§ **Supplied information**:
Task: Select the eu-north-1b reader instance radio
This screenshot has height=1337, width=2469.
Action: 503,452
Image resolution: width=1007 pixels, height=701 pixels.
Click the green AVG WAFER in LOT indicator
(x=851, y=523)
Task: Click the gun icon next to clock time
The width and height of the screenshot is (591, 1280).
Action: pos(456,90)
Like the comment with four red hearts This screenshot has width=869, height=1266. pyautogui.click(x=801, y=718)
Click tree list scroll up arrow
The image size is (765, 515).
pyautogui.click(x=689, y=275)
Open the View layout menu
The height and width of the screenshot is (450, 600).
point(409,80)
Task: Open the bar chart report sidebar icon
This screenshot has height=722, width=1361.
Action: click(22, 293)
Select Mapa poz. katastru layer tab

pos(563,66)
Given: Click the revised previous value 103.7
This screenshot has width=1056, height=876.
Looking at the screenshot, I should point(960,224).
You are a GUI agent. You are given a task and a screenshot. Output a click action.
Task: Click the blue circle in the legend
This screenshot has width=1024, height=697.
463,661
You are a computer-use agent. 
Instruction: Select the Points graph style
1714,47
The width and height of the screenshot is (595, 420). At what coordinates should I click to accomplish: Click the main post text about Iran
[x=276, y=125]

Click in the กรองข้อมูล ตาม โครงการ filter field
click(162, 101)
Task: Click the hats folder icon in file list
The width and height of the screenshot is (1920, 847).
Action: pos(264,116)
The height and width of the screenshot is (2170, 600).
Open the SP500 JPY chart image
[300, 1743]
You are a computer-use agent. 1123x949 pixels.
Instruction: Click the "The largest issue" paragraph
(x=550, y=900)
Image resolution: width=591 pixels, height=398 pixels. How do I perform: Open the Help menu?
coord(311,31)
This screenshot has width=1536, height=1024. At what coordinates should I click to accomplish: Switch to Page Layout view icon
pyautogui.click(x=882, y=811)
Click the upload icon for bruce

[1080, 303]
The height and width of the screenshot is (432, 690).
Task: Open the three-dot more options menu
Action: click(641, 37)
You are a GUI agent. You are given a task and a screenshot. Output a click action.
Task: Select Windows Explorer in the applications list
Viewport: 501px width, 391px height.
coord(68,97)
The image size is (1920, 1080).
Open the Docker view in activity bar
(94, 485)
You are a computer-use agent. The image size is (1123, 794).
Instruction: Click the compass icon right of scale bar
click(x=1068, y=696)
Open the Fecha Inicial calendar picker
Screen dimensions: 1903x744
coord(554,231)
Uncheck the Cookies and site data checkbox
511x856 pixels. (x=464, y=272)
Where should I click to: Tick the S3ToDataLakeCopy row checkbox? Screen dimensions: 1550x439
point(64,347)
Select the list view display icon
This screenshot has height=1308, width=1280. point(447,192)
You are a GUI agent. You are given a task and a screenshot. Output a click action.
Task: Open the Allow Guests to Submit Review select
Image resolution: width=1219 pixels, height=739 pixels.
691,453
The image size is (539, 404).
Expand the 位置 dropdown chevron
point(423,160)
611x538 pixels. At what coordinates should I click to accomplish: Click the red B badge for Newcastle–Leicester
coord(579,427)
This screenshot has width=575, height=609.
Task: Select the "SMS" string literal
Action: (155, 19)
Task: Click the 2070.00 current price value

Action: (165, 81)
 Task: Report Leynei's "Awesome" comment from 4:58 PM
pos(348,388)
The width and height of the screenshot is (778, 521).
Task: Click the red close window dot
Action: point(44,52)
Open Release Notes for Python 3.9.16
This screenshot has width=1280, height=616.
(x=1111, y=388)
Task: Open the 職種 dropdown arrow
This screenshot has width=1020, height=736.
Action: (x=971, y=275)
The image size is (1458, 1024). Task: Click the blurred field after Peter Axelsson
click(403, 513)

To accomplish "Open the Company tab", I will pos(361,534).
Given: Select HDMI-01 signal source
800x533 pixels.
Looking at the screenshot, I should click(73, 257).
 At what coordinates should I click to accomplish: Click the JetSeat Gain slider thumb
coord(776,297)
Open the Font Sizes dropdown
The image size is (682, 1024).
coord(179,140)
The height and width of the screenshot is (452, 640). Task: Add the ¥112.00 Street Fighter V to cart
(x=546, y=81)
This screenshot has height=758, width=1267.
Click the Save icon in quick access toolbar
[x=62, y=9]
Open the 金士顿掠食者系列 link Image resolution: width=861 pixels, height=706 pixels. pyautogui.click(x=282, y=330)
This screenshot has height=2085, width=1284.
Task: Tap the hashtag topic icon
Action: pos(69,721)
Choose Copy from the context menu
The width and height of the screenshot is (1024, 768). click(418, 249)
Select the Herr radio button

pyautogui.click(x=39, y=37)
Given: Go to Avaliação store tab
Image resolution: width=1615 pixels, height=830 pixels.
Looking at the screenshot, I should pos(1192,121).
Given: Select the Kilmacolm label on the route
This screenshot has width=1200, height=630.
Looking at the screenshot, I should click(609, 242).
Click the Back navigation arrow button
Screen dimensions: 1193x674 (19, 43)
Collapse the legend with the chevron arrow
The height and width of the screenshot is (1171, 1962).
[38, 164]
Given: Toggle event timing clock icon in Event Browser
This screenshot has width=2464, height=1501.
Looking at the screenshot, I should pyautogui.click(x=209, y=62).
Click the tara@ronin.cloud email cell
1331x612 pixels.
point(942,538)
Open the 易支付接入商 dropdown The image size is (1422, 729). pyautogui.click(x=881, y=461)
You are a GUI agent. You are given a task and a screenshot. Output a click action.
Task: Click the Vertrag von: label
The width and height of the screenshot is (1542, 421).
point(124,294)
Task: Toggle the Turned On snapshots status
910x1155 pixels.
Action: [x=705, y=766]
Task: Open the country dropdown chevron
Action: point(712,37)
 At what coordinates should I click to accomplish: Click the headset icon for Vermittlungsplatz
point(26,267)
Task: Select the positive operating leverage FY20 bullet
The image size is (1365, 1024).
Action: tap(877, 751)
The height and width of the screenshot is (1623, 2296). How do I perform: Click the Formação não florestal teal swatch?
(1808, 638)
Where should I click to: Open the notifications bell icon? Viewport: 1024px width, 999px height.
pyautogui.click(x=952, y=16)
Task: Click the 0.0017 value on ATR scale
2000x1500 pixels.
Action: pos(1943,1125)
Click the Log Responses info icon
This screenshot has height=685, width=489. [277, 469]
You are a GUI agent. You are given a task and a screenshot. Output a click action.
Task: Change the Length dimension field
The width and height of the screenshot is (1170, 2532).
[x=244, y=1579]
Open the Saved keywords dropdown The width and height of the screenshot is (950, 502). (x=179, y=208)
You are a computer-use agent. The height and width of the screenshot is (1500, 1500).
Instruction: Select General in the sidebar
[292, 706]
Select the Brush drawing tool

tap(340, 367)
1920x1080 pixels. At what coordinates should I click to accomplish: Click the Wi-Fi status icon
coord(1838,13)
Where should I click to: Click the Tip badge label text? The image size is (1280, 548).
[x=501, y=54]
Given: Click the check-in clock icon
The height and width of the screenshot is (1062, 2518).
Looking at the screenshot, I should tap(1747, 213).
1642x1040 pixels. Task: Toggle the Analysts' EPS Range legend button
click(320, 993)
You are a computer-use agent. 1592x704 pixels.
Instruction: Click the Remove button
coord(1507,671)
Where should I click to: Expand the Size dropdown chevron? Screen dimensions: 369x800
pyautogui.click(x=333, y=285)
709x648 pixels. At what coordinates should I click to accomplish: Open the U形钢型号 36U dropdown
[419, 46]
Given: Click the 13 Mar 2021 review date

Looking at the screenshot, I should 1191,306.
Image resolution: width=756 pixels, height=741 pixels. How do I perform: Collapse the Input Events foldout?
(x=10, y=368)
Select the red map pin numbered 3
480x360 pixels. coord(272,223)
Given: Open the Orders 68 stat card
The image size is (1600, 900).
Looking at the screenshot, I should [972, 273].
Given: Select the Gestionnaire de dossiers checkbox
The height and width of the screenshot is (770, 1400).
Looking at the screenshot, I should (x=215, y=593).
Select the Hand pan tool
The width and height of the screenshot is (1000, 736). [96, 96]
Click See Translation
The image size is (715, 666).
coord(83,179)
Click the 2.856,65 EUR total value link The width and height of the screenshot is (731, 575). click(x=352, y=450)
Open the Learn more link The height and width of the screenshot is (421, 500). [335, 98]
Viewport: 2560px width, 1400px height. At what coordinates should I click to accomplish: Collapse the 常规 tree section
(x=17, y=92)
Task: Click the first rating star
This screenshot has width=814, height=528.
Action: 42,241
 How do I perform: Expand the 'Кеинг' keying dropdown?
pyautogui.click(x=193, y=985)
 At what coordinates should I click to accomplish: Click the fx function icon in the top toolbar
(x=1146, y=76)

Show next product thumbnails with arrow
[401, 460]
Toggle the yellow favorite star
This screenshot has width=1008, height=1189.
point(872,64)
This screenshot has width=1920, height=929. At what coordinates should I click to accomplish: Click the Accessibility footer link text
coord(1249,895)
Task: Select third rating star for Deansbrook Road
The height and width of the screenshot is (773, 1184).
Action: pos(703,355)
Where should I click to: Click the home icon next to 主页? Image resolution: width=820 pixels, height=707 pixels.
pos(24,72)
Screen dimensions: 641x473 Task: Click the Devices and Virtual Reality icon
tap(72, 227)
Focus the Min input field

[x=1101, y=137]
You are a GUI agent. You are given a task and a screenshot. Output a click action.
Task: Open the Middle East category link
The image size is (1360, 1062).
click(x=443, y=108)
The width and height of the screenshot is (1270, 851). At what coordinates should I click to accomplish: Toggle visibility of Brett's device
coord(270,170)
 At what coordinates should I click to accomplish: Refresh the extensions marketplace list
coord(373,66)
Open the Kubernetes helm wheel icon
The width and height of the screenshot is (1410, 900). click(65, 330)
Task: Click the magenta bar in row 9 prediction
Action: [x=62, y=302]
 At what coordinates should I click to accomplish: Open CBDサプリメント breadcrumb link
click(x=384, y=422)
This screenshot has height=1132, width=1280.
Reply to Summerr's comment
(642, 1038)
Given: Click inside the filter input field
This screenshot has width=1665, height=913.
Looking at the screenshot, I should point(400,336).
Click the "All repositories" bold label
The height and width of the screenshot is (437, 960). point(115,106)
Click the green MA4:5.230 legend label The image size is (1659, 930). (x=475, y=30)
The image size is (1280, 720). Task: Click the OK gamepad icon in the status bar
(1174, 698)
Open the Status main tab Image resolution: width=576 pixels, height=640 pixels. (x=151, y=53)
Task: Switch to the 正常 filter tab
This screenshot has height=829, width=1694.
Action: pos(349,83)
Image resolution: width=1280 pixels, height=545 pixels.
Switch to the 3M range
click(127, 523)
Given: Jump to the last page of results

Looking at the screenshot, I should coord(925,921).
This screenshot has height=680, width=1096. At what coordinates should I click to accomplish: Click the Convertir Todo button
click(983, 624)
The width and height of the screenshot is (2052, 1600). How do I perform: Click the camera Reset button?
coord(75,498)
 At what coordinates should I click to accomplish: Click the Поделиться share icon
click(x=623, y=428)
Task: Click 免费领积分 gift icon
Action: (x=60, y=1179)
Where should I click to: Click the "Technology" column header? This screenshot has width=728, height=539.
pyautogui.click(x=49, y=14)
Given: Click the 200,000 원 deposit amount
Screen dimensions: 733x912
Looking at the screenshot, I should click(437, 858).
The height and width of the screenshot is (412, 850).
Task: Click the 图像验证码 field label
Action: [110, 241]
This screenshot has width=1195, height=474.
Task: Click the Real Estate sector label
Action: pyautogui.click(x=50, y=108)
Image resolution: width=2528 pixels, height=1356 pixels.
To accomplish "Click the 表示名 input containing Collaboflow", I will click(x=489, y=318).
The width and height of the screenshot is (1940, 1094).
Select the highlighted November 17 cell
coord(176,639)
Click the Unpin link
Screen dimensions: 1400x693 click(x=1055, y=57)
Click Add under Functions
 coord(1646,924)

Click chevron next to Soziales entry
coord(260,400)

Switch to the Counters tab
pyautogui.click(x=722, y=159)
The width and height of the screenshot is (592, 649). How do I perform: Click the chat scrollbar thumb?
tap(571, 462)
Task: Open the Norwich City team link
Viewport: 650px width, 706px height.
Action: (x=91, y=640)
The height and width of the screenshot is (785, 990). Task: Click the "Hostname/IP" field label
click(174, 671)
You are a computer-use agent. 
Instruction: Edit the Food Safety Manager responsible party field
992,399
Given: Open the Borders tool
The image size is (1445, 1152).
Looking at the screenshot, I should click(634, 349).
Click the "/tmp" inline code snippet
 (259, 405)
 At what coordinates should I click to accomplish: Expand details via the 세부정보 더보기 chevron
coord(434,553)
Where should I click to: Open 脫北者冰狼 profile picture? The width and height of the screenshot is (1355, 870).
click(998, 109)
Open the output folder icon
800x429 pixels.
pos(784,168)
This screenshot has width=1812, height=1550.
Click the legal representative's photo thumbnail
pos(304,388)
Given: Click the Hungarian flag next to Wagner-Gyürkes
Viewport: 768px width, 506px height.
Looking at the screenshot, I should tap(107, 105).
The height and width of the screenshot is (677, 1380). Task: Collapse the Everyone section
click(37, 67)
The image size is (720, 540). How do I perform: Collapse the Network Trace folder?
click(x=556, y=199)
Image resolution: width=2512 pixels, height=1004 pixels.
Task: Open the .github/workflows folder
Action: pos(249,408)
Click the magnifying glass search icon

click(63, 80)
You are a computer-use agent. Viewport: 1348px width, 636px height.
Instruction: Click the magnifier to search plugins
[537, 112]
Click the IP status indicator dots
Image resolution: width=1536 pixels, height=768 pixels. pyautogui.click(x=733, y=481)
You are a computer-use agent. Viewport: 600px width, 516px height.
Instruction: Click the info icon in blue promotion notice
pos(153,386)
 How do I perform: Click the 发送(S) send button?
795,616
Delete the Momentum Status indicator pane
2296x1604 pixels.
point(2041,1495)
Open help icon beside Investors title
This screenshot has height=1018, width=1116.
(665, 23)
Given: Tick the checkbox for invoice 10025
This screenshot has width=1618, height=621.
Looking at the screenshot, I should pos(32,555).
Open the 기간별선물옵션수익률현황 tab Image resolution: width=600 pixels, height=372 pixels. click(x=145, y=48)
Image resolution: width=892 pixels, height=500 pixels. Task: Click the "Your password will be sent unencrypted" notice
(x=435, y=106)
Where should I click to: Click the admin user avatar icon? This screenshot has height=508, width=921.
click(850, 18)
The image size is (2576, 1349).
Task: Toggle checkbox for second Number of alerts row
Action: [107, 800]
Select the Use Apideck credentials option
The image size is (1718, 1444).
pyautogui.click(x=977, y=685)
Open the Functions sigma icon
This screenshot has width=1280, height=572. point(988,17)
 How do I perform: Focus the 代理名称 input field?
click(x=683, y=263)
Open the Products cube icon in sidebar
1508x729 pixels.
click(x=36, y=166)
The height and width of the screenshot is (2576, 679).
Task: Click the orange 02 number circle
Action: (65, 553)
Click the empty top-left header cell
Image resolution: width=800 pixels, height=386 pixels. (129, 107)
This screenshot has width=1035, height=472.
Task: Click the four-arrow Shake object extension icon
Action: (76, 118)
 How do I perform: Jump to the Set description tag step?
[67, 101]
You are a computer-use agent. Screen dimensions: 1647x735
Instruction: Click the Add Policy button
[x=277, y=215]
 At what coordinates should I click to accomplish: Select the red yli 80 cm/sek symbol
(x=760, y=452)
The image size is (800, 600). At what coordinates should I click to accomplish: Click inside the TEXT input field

§ **Directions for this task**: Copy out the records above verbatim, from the line with "The height and width of the screenshot is (2170, 600)." to the line with "pyautogui.click(x=882, y=811)".

§ **Right answer**:
The height and width of the screenshot is (2170, 600).
Open the SP500 JPY chart image
[300, 1743]
You are a computer-use agent. 1123x949 pixels.
Instruction: Click the "The largest issue" paragraph
(x=550, y=900)
Image resolution: width=591 pixels, height=398 pixels. How do I perform: Open the Help menu?
coord(311,31)
This screenshot has width=1536, height=1024. At what coordinates should I click to accomplish: Switch to Page Layout view icon
pyautogui.click(x=882, y=811)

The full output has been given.